## ЗАДАНИЕ
Выведите дословно отрывок из обсуждения подключения ресивера к компьютеру, начиная со слов «Представляется более простым» и заканчивая словами «то вполне можно.».

##### ФРАГМЕНТ ДОКУМЕНТА

# Компьютерные технологии > Цифровое изображение >  Вопрос по подключению и кабелям

## re0

Здравствуйте.) 
Недавно приобрёл кинотеатр, там есть вот такие разьёмы под колонки у ресивера: 
*Скрытый текст*

Во вторых - хочу подключить к компу это всё, чтобы звук выводился на все 5.1 !!! 
НО на ресивере AUX выход только для L и R.
У меня звуковуха Asus D1, родилась такая мысль - подключить ресивер к компу через Оптический кабель!!!
ВОПРОС - будут ли играть все колонки 5.1 или только стерео? или вабще не будет ничего игратьИ?
Ответьте кто нибудь пожалуйста, уже у всех знакомых спросил никто не знает...спасибо.:blush:


А ещё мне сказали что высока вероятность спалить звуковую, так как система требует много Вт

----------


## Cheechako

> уже у всех знакомых спросил никто не знает...


Представляется более простым и надёжным не спрашивать, а посмотреть руководства по "железу", где должны быть описаны имеющиеся входы/выходы :)



> ...сказали что высока вероятность спалить звуковую...


Если постараться и неправильно подключить, то вполне можно.

----------

##########
##### ИСХОДНЫЕ ДАННЫЕ

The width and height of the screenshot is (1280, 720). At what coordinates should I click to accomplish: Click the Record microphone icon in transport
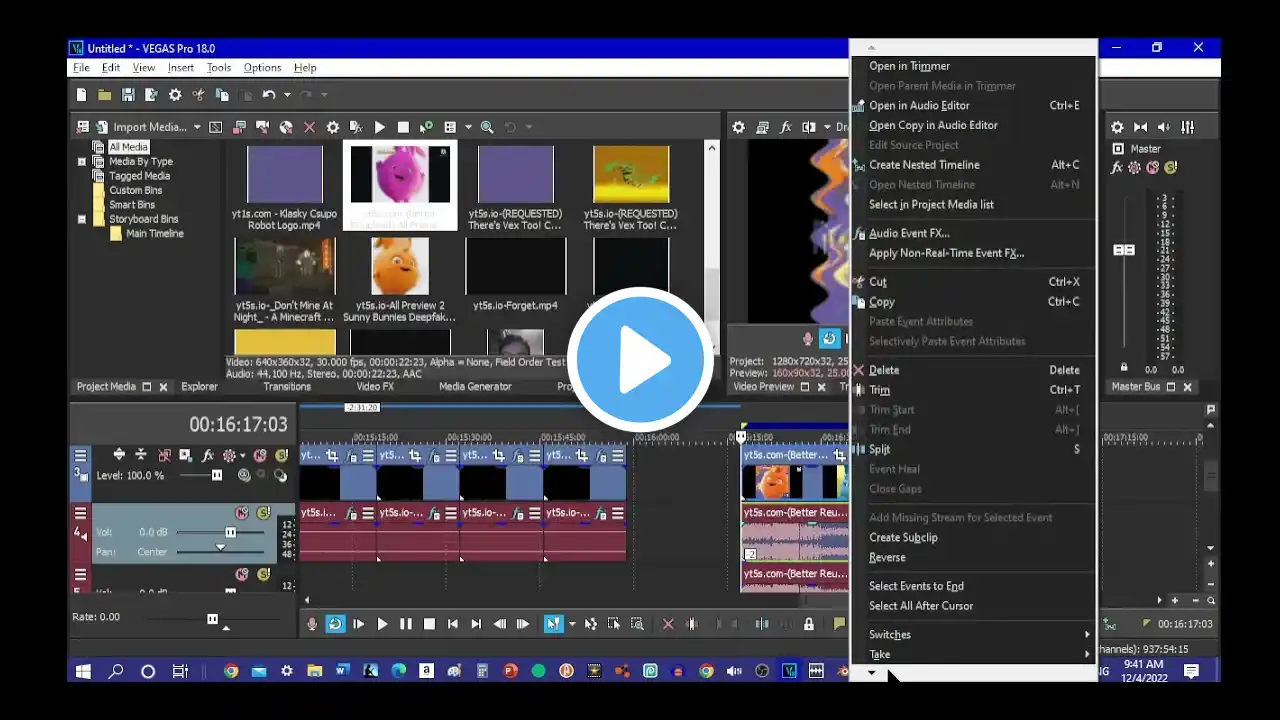(312, 624)
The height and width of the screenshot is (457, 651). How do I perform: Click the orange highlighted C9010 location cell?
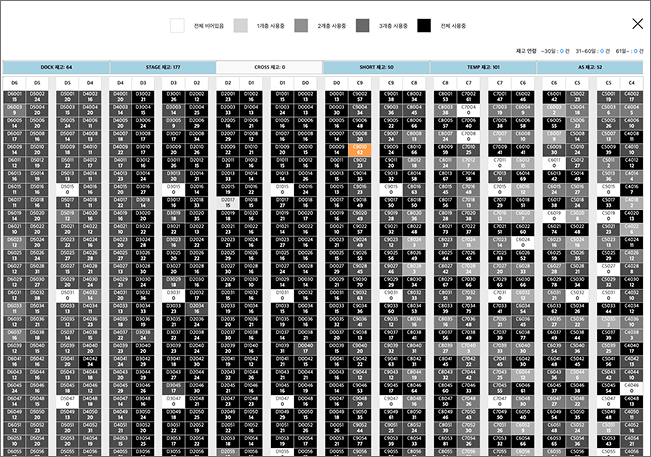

##########

## ОТВЕТ НА ЗАДАНИЕ
Представляется более простым и надёжным не спрашивать, а посмотреть руководства по "железу", где должны быть описаны имеющиеся входы/выходы :)



> ...сказали что высока вероятность спалить звуковую...


Если постараться и неправильно подключить, то вполне можно.